Work to be completed: Return verbatim the lines of the listing below, starting at the line that contains "Given: Choose the" and ending at the line that contains "Looking at the screenshot, I should tap(37, 83).", with both of those lines included.

Provided records:
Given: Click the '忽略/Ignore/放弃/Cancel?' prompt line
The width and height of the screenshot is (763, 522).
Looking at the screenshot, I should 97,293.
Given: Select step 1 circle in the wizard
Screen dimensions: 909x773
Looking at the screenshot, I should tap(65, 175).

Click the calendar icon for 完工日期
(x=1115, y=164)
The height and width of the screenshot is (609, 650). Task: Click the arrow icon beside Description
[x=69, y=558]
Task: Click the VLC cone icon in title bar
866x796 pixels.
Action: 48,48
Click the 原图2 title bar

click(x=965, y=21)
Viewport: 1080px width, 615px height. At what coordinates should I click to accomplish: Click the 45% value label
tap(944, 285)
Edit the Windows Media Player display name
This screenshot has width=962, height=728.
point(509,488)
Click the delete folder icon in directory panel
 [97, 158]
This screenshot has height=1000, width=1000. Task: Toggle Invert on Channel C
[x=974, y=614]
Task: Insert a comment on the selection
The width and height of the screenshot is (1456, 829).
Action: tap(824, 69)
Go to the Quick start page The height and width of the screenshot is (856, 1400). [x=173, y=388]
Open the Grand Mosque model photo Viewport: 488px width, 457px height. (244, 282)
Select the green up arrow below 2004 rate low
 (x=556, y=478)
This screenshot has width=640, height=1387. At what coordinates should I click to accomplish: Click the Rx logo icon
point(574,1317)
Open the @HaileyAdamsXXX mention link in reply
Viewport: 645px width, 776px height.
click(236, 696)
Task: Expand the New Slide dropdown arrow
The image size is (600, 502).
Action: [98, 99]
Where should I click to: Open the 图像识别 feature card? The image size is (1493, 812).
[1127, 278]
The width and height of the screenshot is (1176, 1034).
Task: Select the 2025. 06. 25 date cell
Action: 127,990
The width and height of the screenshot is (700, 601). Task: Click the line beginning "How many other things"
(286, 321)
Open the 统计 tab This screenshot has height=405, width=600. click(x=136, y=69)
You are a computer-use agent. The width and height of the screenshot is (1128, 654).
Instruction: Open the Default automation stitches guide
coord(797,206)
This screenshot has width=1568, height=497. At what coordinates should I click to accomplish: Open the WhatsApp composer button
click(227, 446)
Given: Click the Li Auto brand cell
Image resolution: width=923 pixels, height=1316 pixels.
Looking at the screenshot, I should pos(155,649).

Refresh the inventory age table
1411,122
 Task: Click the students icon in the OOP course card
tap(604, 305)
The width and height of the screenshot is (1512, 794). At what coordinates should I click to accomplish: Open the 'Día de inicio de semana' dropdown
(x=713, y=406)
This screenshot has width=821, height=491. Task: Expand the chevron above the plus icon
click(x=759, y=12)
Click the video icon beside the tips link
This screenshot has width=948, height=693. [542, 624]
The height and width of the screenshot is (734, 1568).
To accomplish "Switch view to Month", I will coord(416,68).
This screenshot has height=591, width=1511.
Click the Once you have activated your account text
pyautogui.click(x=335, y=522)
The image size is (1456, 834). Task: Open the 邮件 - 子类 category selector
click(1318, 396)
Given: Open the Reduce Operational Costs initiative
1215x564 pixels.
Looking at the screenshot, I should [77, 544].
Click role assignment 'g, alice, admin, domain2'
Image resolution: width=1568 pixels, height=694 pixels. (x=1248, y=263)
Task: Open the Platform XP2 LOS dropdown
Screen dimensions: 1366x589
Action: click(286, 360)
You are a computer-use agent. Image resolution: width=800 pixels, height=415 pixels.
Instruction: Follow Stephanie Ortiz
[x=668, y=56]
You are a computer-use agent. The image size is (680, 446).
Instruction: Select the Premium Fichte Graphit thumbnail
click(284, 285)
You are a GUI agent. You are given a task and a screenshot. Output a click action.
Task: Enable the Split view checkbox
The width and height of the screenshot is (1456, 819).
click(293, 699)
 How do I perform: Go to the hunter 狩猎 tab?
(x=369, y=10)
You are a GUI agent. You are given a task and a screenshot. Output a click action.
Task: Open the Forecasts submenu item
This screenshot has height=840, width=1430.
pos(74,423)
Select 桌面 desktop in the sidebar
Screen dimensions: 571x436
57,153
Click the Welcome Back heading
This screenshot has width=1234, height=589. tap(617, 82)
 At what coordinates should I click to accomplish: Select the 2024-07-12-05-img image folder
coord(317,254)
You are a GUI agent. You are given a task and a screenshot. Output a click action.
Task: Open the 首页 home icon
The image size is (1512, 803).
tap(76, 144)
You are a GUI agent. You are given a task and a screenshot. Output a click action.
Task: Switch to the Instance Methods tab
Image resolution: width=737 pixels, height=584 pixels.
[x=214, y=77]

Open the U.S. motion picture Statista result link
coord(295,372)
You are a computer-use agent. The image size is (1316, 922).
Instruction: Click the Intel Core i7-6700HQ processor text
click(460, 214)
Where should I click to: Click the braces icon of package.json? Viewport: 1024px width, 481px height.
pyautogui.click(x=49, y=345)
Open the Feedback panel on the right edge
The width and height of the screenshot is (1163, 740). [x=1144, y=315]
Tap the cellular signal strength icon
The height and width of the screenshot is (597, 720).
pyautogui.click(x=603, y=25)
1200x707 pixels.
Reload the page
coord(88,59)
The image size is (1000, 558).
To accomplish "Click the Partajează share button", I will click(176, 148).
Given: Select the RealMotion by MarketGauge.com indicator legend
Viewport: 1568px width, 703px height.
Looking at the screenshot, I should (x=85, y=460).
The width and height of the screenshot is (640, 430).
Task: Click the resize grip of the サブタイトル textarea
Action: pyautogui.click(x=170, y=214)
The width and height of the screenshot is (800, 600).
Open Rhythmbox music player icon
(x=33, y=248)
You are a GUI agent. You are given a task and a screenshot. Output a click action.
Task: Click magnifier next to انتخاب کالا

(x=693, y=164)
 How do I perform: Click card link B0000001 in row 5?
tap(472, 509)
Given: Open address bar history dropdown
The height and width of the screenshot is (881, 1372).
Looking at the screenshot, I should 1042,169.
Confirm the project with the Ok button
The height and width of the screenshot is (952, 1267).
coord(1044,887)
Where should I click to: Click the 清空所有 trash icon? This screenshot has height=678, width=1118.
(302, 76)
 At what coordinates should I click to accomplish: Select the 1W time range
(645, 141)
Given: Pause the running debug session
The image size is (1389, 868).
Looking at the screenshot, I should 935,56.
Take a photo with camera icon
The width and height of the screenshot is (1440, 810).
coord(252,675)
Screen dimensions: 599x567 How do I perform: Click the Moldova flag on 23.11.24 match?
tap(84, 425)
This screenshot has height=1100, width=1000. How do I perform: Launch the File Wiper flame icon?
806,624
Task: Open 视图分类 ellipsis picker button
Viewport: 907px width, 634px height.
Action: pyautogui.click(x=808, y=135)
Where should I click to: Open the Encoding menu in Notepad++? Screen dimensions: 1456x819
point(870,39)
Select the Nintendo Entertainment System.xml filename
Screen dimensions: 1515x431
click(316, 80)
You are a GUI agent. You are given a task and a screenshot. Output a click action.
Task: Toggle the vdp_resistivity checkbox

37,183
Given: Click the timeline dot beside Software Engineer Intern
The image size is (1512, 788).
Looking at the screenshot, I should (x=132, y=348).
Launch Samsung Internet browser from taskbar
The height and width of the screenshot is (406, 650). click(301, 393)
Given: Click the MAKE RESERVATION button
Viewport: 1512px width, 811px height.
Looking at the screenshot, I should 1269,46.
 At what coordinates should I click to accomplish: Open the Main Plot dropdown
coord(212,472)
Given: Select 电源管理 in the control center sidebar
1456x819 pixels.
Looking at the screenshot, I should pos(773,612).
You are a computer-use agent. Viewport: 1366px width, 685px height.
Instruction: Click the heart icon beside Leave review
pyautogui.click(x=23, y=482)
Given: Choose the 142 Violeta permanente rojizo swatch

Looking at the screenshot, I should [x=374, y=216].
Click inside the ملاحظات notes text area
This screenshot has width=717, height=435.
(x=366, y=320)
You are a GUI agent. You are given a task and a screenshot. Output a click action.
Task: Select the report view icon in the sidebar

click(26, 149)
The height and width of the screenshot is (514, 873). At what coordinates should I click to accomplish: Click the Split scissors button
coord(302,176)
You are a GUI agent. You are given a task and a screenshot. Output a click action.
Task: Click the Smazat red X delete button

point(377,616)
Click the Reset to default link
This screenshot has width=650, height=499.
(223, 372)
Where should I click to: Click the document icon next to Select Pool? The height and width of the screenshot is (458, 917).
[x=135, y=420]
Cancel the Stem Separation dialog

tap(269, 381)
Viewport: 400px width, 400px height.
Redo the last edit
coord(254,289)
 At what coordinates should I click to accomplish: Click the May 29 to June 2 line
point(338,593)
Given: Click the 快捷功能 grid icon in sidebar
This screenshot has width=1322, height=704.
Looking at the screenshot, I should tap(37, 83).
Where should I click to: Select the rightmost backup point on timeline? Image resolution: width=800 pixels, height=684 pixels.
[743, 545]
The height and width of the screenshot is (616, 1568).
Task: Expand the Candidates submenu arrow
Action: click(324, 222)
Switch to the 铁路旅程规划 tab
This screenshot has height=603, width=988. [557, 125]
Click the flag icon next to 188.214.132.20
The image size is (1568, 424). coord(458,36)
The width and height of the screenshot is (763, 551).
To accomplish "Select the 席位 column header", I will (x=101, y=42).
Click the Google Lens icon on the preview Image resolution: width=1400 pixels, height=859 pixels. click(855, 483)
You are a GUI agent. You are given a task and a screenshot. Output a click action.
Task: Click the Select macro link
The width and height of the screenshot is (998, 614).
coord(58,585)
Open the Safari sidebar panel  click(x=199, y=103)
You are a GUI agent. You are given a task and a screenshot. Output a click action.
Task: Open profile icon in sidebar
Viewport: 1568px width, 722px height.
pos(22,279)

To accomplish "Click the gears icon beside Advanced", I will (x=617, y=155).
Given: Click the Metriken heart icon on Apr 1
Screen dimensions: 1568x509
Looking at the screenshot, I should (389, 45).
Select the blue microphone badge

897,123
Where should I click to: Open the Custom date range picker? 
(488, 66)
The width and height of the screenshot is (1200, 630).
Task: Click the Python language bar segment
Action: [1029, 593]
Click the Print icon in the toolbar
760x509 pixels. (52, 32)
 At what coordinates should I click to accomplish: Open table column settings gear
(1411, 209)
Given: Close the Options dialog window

Exercise result:
Given: Choose the 142 Violeta permanente rojizo swatch

Looking at the screenshot, I should [x=374, y=216].
Click inside the ملاحظات notes text area
This screenshot has width=717, height=435.
(x=366, y=320)
You are a GUI agent. You are given a task and a screenshot. Output a click action.
Task: Select the report view icon in the sidebar

click(26, 149)
The height and width of the screenshot is (514, 873). At what coordinates should I click to accomplish: Click the Split scissors button
coord(302,176)
You are a GUI agent. You are given a task and a screenshot. Output a click action.
Task: Click the Smazat red X delete button

point(377,616)
Click the Reset to default link
This screenshot has width=650, height=499.
(223, 372)
Where should I click to: Click the document icon next to Select Pool? The height and width of the screenshot is (458, 917).
[x=135, y=420]
Cancel the Stem Separation dialog

tap(269, 381)
Viewport: 400px width, 400px height.
Redo the last edit
coord(254,289)
 At what coordinates should I click to accomplish: Click the May 29 to June 2 line
point(338,593)
Given: Click the 快捷功能 grid icon in sidebar
This screenshot has width=1322, height=704.
Looking at the screenshot, I should tap(37, 83).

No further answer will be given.